PIM-DM multicast hello messages

Unanswered Question
Dec 6th, 2008

Hello,

I would like to clarify a question about Protocol Independent Multicast which operates in a Dense mode.

As stated by RFC 3973, PIM is a protocol which is used between the _routers_ in order to ensure multicast packets routing and forwarding in the network.

The same RFC states that hello messages are used in order to detect other PIM routers. When I captured the traffic between the host and a router I saw a number of hello messages that are destined as they should be to the address (224.0.0.13 - all PIMv2 routers) and which are going from the router interface which is a default gateway for the hosts in the LAN.

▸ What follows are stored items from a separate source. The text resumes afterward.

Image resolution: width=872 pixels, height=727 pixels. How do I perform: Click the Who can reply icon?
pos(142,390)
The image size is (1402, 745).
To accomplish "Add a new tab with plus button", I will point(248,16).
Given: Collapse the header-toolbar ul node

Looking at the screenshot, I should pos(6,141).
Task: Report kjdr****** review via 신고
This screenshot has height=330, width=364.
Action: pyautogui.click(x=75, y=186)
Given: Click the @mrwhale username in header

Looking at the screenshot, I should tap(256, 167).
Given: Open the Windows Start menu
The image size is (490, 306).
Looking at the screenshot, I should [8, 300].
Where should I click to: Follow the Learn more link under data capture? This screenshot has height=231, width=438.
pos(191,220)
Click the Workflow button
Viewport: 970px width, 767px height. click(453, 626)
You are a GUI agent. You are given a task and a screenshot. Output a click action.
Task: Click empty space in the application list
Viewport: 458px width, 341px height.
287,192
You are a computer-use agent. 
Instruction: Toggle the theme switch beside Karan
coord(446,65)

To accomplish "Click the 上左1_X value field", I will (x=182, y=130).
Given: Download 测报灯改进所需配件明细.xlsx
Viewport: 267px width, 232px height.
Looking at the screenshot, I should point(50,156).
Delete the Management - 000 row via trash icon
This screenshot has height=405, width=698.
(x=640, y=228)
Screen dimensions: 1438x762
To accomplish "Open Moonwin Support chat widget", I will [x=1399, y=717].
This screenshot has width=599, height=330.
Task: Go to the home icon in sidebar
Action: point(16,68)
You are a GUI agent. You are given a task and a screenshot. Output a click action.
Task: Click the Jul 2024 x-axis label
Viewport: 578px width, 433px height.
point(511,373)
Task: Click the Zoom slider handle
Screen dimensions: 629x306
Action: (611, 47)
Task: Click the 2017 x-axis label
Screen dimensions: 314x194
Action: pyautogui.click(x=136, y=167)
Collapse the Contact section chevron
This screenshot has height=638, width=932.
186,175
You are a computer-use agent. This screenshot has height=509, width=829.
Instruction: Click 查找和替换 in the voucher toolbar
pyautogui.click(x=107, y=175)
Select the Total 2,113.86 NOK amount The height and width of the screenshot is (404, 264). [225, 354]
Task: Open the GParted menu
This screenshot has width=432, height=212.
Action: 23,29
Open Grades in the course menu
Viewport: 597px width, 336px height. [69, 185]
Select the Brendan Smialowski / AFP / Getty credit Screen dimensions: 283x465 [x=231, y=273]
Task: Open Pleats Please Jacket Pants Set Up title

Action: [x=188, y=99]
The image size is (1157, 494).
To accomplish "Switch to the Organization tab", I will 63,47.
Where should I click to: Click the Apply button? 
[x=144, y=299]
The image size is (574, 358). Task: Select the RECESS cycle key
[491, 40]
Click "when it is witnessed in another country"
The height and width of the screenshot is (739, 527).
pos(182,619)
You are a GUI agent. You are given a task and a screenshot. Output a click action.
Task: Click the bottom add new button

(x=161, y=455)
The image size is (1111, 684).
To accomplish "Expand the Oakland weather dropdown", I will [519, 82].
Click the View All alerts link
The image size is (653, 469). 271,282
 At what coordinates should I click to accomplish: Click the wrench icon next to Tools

So, my question is failry simple - why router sends hello messages from that interface?

Is it like, that the router will send hello messages over all active ethernet interfaces even if there are no other routers connected to that particular interface?

I was just thinking, that underlying routing protocol such as OSPF will discover the neigbors and thus it is possible to know that there are no more active routers for that interface and thus no need of hello messages.

Just wondering, guys...

I have this problem too.
0 votes
  • 1
  • 2
  • 3
  • 4
  • 5
Overall Rating: 0 (0 ratings)
Loading.
Jon Marshall Sat, 12/06/2008 - 13:15

"Is it like, that the router will send hello messages over all active ethernet interfaces even if there are no other routers connected to that particular interface?"

Yes a router will send hello's every 30 seconds by default on every interface that has PIM enabled on it.

"I was just thinking, that underlying routing protocol such as OSPF will discover the neigbors and thus it is possible to know that there are no more active routers for that interface and thus no need of hello messages."

Good point but it does not necessarily follow that because the router is not running OSPF or nay other dynamic routing protocol it is not running PIM on it's interface.

Jon

Giuseppe Larosa Sun, 12/07/2008 - 04:35

Hello Igor,

the router will send out PIM hello messages in order to discover PIM neighbors exactly as OSPF would do.

The fact that there isn't any other PIM enabled router on the link doesn't stop the local router to send them.

On the other hand as soon as a new PIM enabled router is connected to the subnet they discover each other and become PIM neighbors.

This is needed to decide what router has to forward a mutlicast stream on the LAN (IP PIM Assert message is based on best routing path to the source)

>> I was just thinking, that underlying routing protocol such as OSPF will discover the neigbors and thus it is possible to know that there are no more active routers for that interface and thus no need of hello messages.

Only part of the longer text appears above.